- **PASSAGE**:
Charles Mathieu Isidore Decaen had thought that the British would attempt a raid at Saint-Paul. Des Bruslys both did not share the conviction and was reluctant to weaken the defences of Saint-Denis, thinking that his forces did not allow him effectively to defend the entire coastline.

The British raided Saint Paul on 21 September 1809. Unable to hold their position, the French retreated to a position near the gunpowder store. British Captain Robert Corbet himself showed up with an ultimatum threatening to set the entire city on fire, should the French attack.

On the next day, des Bruslys led his force of 50 regular soldiers and 800 National Guardsman to counter the British, and found himself facing a 900-man strong expeditionary force already in Saint-Paul. Des Bruslys hesitated between launching a direct assault and building a defensive line to contain the British. In the evening, he retreated to Saint-Denis in order to organise its defense against a potential invasion, leaving Captain Saint-Michel to negotiate with the British.

On 23 September, des Bruslys refused to sign the capitulation act written in Saint-Paul. Battalion-chief Justin Soleille, the deputy director of fortifications on the island since 1804, threatened des Bruslys with a decree issued on 2 February 1794 which made "cowardice on the battlefield" punishable by death should he not order an assault. Since des Bruslys wanted neither to surrender nor to order an assault which he deemed would have ended in a needless bloodbath, he wrote a note stating:

I do not want to be a traitor to my country; I do not want to sacrifice inhabitants in the needless defence of this open island. From what I foresee of the effects of the hatred or ambition of a few individuals holding to a revolutionary sect, death on the gallows awaits me... I would rather give it to myself. I recommend my wife and children to Providence and sensitive souls.

- **DATASET CONTENT**:
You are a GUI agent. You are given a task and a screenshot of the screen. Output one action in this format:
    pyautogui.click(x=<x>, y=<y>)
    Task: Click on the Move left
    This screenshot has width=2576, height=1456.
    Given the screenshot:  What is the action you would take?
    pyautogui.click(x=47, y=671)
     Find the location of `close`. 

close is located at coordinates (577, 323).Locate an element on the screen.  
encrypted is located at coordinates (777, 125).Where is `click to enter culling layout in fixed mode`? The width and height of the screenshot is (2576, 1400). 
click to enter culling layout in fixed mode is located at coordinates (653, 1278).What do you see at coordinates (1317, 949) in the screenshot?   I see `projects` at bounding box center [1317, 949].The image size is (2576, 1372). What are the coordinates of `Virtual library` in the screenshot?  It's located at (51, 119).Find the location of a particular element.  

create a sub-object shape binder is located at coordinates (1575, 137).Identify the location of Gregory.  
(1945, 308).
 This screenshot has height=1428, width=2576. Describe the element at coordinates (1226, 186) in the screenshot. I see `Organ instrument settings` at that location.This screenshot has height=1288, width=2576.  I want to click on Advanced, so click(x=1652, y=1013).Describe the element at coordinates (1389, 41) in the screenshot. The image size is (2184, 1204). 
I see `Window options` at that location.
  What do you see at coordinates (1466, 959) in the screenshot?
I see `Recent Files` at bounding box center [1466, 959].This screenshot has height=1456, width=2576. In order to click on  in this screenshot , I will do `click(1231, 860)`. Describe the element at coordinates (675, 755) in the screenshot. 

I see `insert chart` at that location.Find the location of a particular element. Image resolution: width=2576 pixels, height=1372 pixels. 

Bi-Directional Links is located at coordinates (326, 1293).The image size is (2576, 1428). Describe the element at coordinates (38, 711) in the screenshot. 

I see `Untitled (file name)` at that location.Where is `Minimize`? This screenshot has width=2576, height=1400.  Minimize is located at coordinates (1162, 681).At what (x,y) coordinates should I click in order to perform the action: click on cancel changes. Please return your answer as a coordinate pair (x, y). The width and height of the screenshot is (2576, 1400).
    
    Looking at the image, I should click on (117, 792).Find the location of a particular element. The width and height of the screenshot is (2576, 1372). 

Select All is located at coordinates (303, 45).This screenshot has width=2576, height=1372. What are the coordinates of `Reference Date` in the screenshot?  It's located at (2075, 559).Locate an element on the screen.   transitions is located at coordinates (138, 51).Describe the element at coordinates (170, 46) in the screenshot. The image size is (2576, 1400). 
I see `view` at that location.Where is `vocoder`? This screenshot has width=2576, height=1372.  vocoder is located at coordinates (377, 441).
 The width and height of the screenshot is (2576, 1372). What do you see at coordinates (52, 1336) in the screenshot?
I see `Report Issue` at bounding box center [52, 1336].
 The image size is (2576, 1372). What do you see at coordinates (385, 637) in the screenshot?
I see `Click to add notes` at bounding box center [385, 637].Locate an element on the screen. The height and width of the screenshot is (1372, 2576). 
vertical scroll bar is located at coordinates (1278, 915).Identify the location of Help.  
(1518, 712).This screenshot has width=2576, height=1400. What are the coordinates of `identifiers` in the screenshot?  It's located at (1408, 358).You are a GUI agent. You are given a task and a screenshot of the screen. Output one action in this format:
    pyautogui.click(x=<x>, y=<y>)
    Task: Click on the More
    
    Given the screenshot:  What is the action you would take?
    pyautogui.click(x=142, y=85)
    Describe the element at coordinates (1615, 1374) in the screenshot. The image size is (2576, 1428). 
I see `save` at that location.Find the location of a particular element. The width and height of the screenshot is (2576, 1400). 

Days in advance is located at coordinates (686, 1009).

- **WHAT YOU ARE ASKED TO DO**:
Decide whether each statement agrees with the passage on the 1809 raid on Saint-Paul. Answer yes or no, and quote the words of the passage that decide it.
1. Decaen expected the British to attempt a raid at Saint-Paul.
2. Des Bruslys signed the capitulation act on 23 September.
3. The British expeditionary force already in Saint-Paul numbered 900 men.
The rows are separate material and have no connection to the passage.

- **OUTPUT FOR THIS EXERCISE**:
1. Yes: "Charles Mathieu Isidore Decaen had thought that the British would attempt a raid at Saint-Paul."
2. No: "On 23 September, des Bruslys refused to sign the capitulation act written in Saint-Paul."
3. Yes: "found himself facing a 900-man strong expeditionary force already in Saint-Paul."